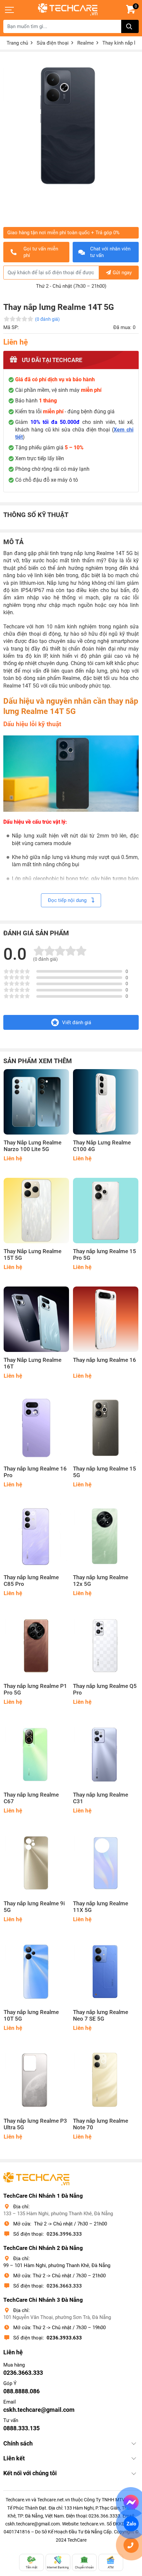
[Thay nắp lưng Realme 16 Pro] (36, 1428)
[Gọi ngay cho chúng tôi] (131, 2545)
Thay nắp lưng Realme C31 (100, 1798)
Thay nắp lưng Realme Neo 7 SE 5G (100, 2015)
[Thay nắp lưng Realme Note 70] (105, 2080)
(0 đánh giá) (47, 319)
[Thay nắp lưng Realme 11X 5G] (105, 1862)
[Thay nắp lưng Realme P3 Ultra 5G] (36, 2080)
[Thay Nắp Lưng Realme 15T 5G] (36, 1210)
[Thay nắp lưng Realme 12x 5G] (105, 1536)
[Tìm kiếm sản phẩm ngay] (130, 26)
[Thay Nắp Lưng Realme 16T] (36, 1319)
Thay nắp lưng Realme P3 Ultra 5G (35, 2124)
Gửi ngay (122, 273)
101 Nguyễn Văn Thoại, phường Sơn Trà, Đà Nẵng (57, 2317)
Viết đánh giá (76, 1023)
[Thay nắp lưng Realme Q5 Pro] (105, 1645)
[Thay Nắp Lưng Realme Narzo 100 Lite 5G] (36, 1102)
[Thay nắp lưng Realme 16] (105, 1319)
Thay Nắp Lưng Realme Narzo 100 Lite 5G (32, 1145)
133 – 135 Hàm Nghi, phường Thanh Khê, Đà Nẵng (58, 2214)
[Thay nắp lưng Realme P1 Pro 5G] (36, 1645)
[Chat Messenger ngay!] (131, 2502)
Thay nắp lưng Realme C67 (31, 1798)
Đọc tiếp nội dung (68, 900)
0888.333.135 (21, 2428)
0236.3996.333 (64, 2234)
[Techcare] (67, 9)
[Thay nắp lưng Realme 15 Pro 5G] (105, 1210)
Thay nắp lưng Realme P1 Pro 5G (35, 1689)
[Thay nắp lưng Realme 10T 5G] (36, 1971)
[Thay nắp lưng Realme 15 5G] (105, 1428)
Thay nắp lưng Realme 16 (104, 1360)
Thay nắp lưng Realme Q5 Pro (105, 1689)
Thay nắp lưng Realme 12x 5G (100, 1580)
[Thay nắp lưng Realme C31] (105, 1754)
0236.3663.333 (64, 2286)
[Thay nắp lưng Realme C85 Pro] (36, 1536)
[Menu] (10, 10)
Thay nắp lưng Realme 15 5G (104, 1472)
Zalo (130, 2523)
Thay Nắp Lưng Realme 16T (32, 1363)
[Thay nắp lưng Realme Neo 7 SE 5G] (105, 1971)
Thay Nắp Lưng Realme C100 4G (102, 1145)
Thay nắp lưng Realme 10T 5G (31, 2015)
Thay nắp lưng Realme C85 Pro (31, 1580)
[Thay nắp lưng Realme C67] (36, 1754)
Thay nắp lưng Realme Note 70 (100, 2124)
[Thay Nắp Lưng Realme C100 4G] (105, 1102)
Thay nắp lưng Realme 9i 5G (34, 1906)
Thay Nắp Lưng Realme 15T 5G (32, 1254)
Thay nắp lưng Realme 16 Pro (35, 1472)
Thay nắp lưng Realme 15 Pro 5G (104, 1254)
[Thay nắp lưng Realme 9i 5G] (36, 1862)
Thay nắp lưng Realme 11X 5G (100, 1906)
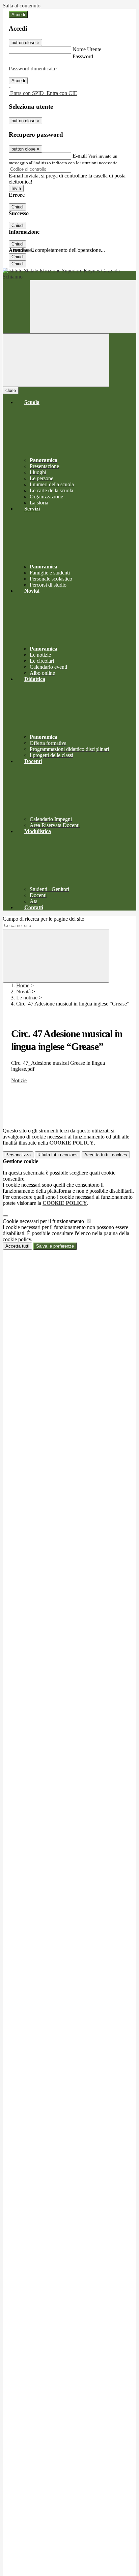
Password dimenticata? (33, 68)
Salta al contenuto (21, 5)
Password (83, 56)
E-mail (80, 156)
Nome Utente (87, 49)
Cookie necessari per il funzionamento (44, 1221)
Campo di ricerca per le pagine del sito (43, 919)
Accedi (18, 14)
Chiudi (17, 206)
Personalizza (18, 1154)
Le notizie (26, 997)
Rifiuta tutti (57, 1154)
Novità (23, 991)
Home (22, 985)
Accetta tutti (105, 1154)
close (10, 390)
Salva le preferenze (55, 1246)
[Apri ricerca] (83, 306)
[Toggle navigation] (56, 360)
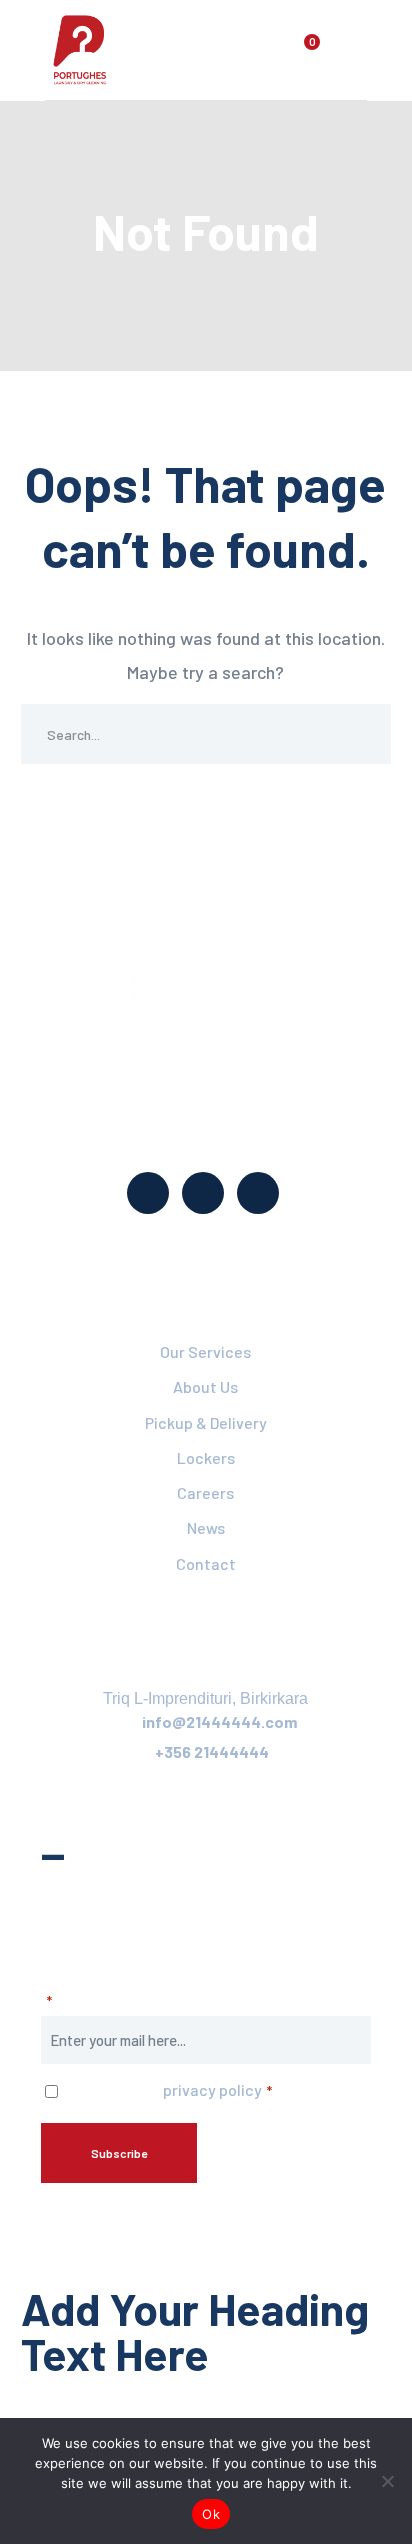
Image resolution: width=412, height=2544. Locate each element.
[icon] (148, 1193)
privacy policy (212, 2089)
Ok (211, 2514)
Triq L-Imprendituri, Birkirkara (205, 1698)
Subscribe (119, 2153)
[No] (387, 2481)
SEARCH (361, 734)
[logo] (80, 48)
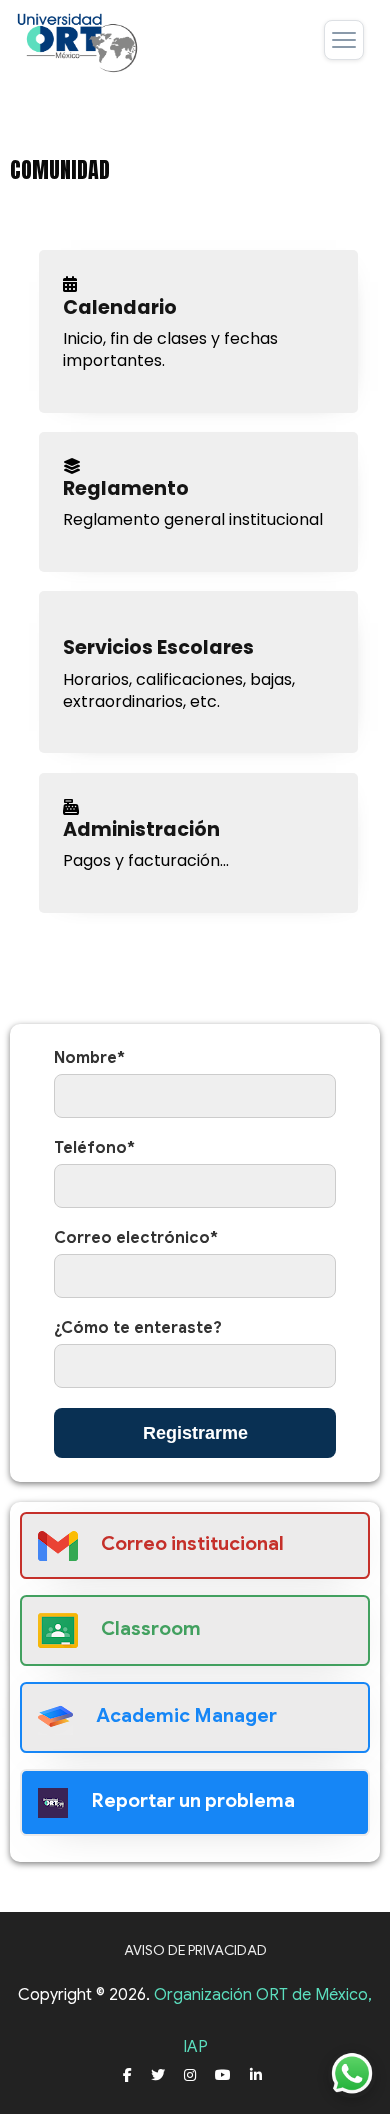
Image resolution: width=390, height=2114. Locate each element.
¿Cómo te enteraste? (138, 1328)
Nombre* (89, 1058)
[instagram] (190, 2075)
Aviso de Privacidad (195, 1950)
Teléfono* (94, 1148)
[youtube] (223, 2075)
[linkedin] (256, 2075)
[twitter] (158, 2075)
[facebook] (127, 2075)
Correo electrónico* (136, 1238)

________________________________________

Without the pictures, return the listing above from its first line through the line that has "[Techcare] (67, 9)".

[Thay nắp lưng Realme 16 Pro] (36, 1428)
[Gọi ngay cho chúng tôi] (131, 2545)
Thay nắp lưng Realme C31 (100, 1798)
Thay nắp lưng Realme Neo 7 SE 5G (100, 2015)
[Thay nắp lưng Realme Note 70] (105, 2080)
(0 đánh giá) (47, 319)
[Thay nắp lưng Realme 11X 5G] (105, 1862)
[Thay nắp lưng Realme P3 Ultra 5G] (36, 2080)
[Thay Nắp Lưng Realme 15T 5G] (36, 1210)
[Thay nắp lưng Realme 12x 5G] (105, 1536)
[Tìm kiếm sản phẩm ngay] (130, 26)
[Thay Nắp Lưng Realme 16T] (36, 1319)
Thay nắp lưng Realme P3 Ultra 5G (35, 2124)
Gửi ngay (122, 273)
101 Nguyễn Văn Thoại, phường Sơn Trà, Đà Nẵng (57, 2317)
Viết đánh giá (76, 1023)
[Thay nắp lưng Realme Q5 Pro] (105, 1645)
[Thay Nắp Lưng Realme Narzo 100 Lite 5G] (36, 1102)
[Thay nắp lưng Realme 16] (105, 1319)
Thay Nắp Lưng Realme Narzo 100 Lite 5G (32, 1145)
133 – 135 Hàm Nghi, phường Thanh Khê, Đà Nẵng (58, 2214)
[Thay nắp lưng Realme P1 Pro 5G] (36, 1645)
[Chat Messenger ngay!] (131, 2502)
Thay nắp lưng Realme C67 (31, 1798)
Đọc tiếp nội dung (68, 900)
0888.333.135 (21, 2428)
0236.3996.333 (64, 2234)
[Techcare] (67, 9)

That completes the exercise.